* **WHAT YOU ARE ASKED TO DO**: In the listing below, starting with the line that contains "Given: Click the No Live Surface field" and going on through the end of the listing, replace "Viewport" with "Screen" and give those lines again with nothing else changed. Leave the pictures out of your answer.

[Items from a data source]
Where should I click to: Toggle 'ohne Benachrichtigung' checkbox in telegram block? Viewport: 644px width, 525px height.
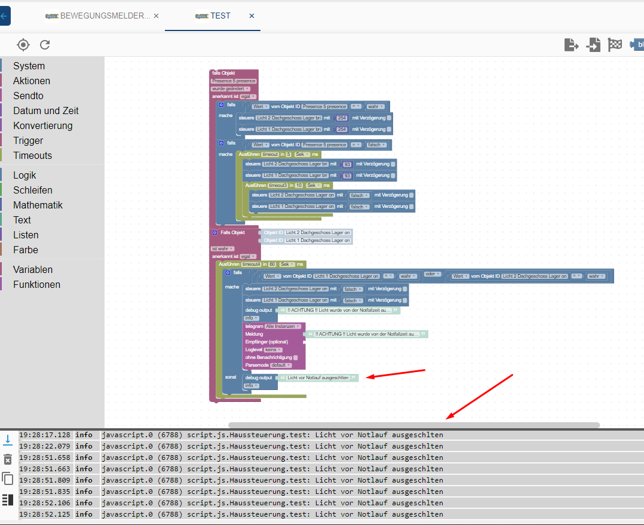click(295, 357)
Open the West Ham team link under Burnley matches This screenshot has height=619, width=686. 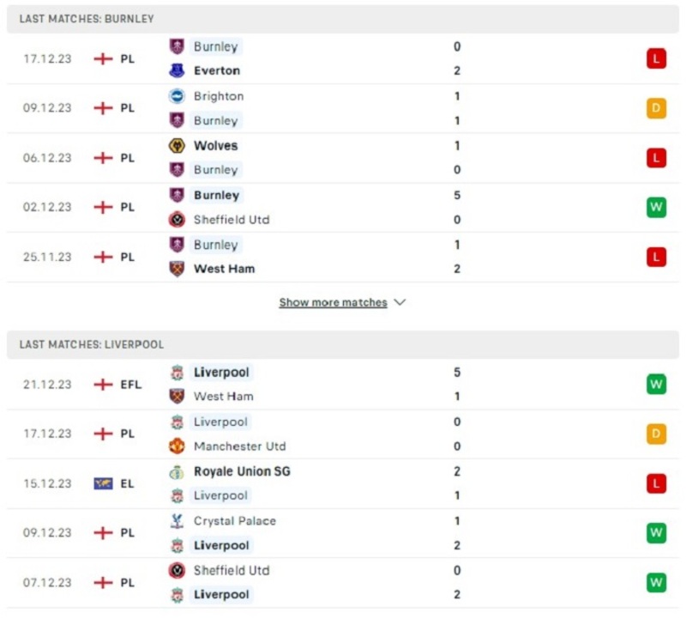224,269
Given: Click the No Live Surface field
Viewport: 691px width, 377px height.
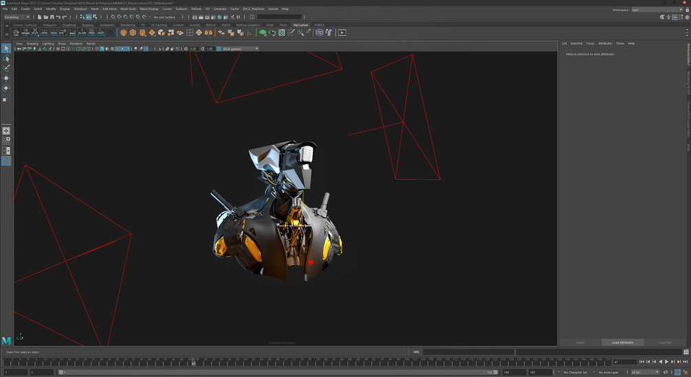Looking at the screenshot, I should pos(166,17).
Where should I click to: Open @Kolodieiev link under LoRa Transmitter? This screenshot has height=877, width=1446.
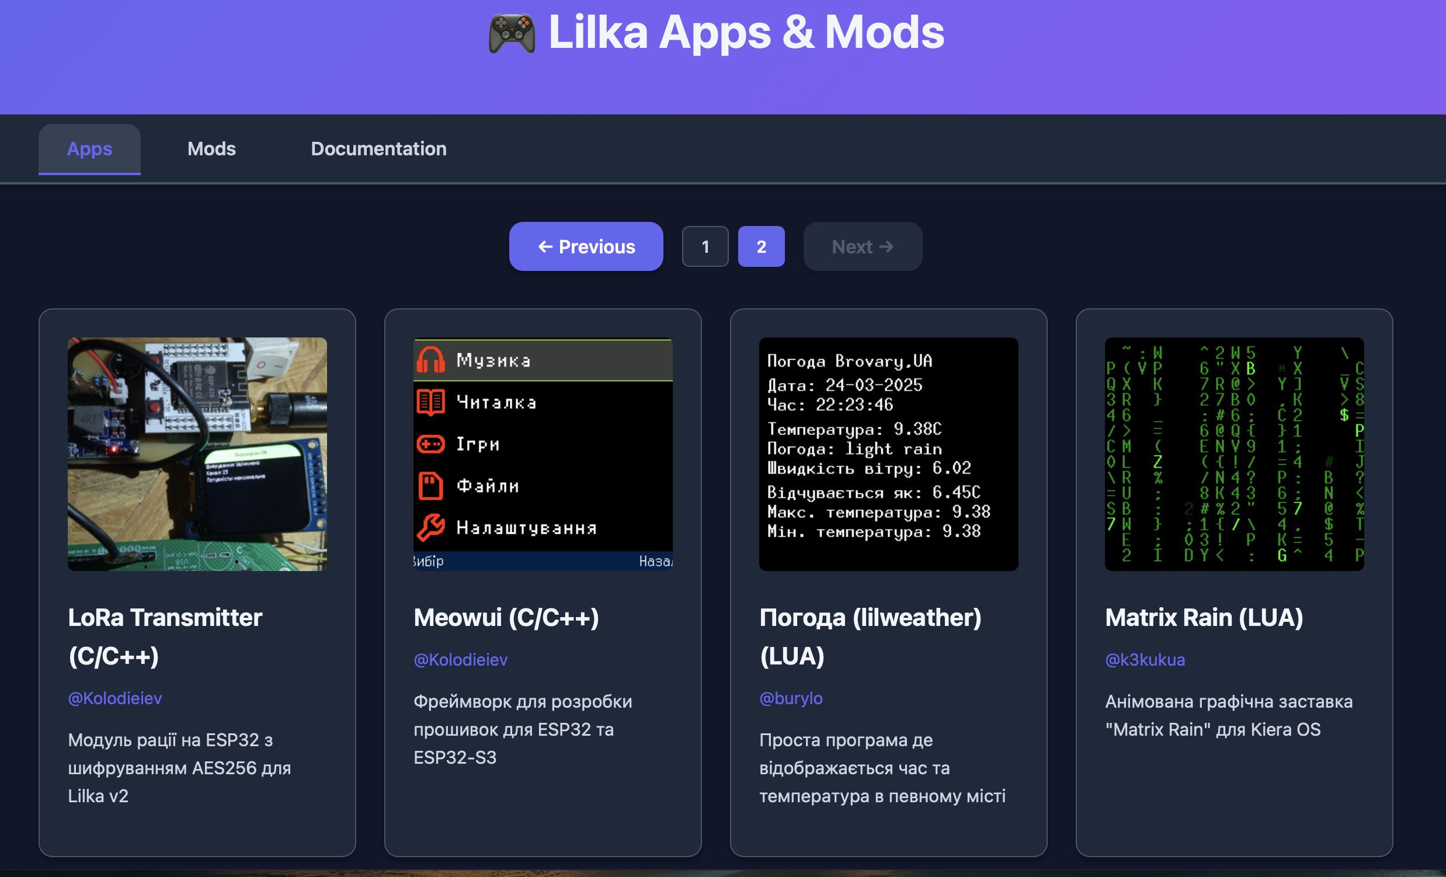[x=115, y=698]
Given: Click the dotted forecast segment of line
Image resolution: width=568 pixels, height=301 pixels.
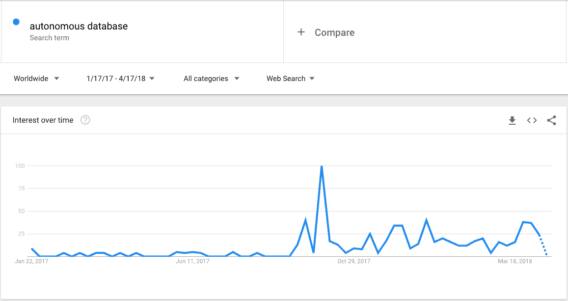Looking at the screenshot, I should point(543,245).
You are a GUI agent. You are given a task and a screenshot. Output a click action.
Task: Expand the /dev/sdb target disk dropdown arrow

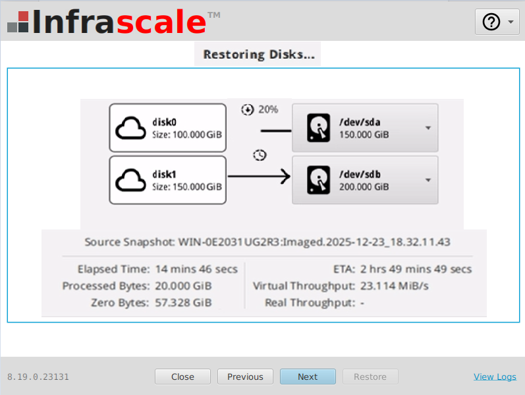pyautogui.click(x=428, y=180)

* **THE RESULT**:
Given: Click the No Live Surface field
Screen: 691px width, 377px height.
Looking at the screenshot, I should pos(166,17).
Where should I click to: Open @Kolodieiev link under LoRa Transmitter? This screenshot has height=877, width=1446.
[x=115, y=698]
Given: Click the dotted forecast segment of line
Image resolution: width=568 pixels, height=301 pixels.
Looking at the screenshot, I should point(543,245).
You are a GUI agent. You are given a task and a screenshot. Output a click action.
Task: Expand the /dev/sdb target disk dropdown arrow

pyautogui.click(x=428, y=180)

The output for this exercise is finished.